▶ **INSTRUCTIONS TO FOLLOW**:
Transcribe the line that contains "The width and" and every line after it to the end of the records, exactly and nothing else. Skip the pictures.
* * *
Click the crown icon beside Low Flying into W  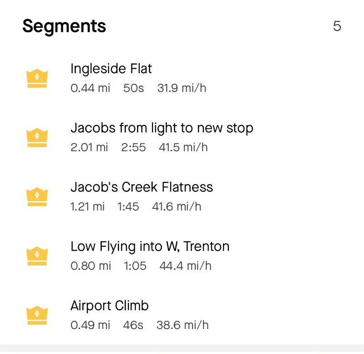(37, 256)
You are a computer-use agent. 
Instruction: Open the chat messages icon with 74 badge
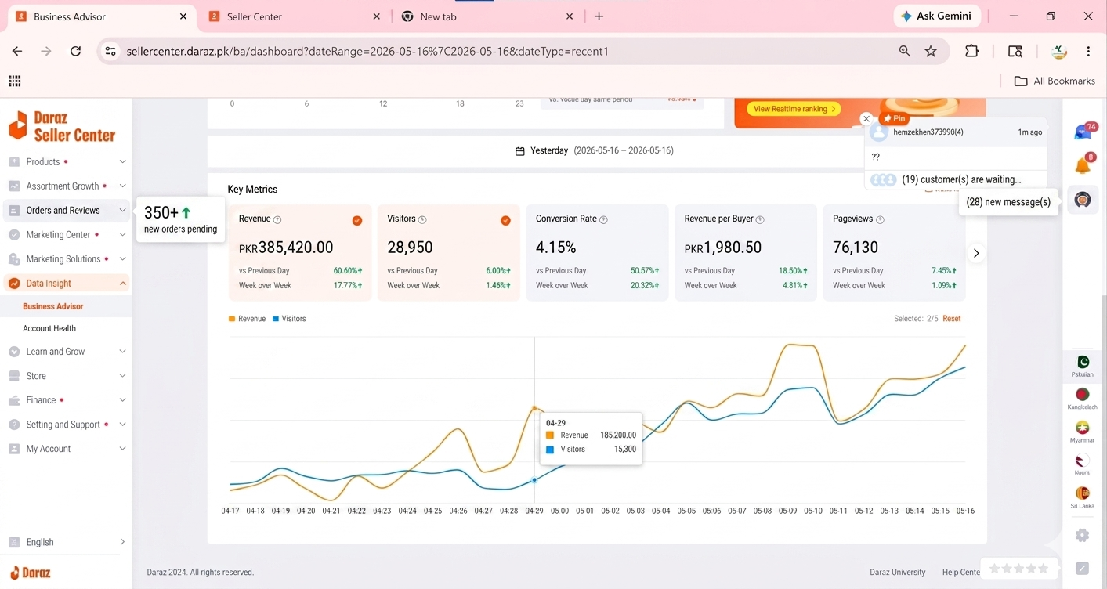1084,132
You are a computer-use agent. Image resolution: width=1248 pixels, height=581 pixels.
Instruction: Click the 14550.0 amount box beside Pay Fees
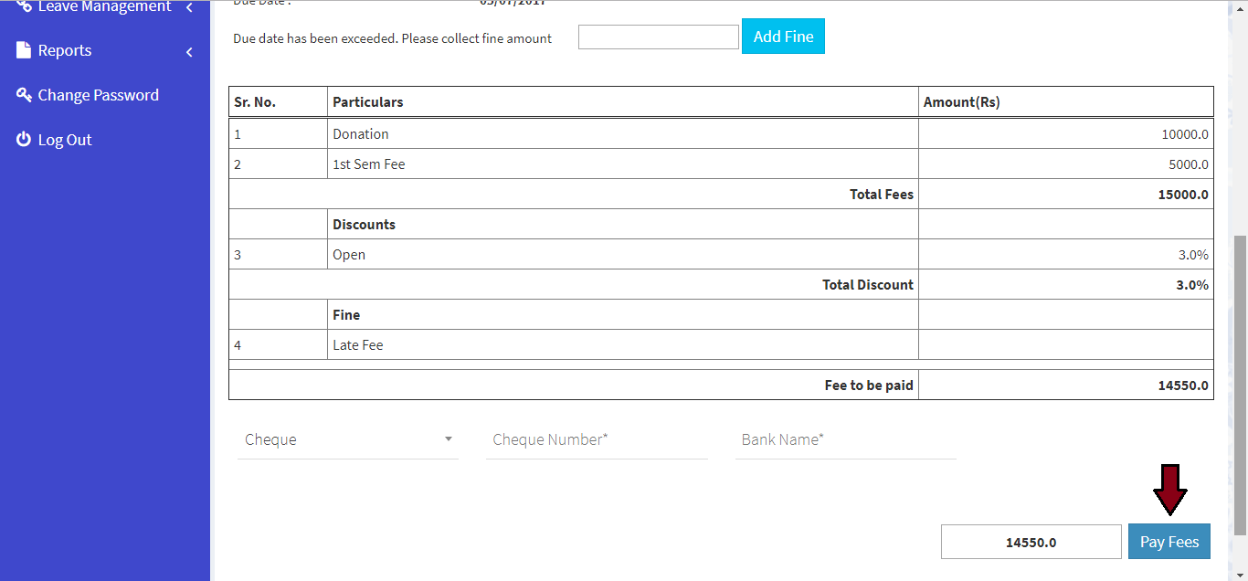(1031, 542)
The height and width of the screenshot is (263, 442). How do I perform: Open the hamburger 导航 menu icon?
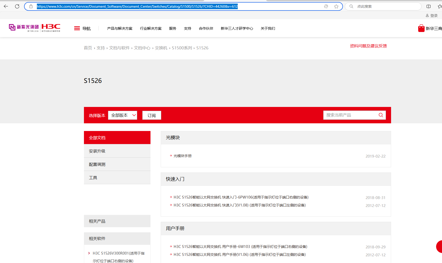[77, 28]
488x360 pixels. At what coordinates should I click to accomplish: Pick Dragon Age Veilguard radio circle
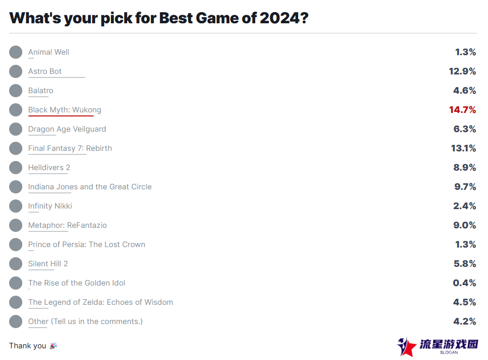click(16, 129)
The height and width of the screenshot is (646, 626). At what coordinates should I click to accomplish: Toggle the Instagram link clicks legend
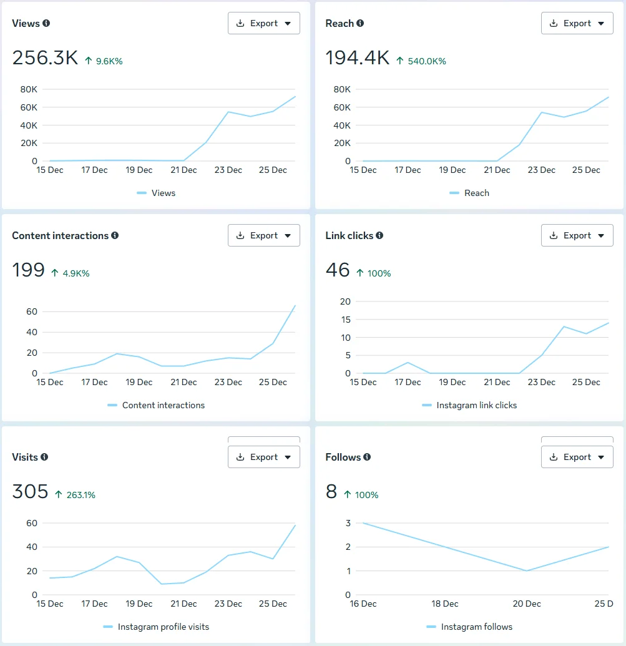469,405
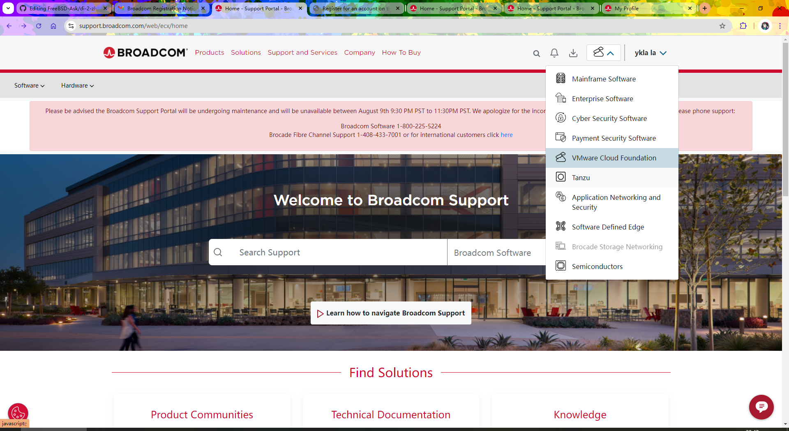
Task: Click Learn how to navigate Broadcom Support
Action: click(x=391, y=313)
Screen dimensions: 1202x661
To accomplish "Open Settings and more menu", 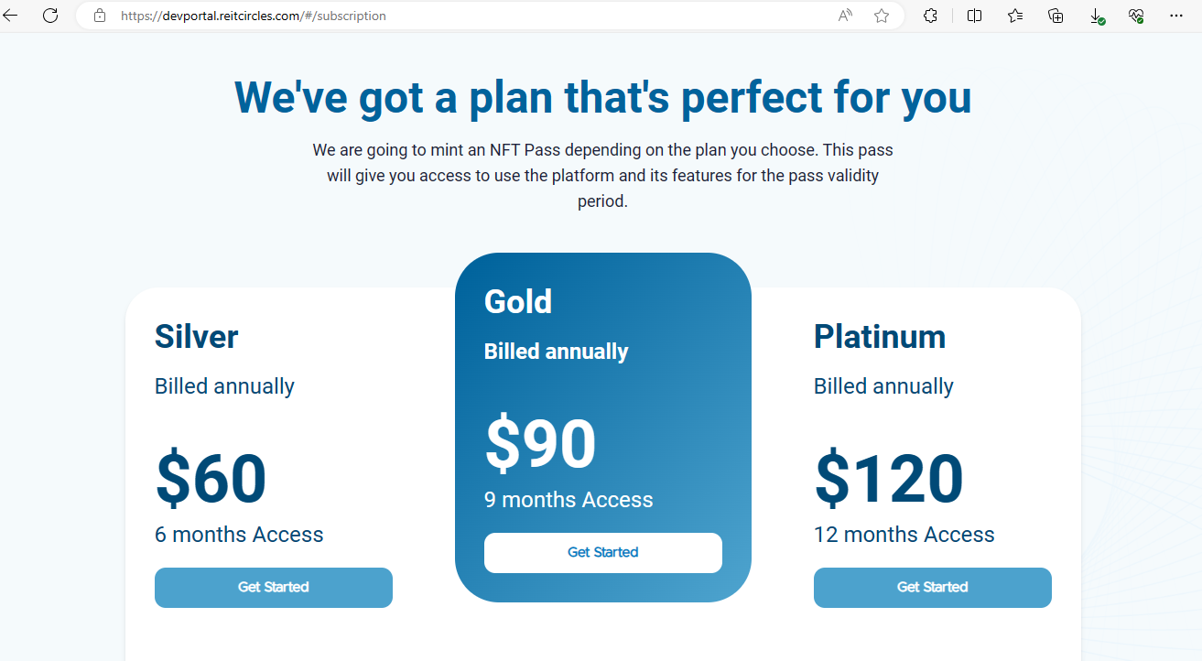I will pyautogui.click(x=1176, y=16).
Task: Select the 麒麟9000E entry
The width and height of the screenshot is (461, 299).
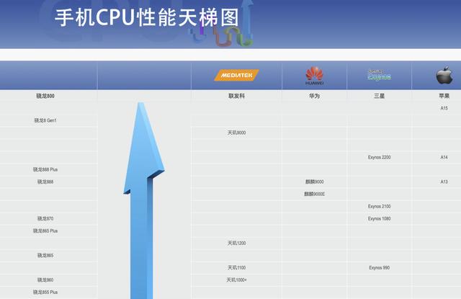Action: [x=314, y=194]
* * *
▶ **TASK SOLUTION**:
The width and height of the screenshot is (461, 299).
Action: [x=314, y=194]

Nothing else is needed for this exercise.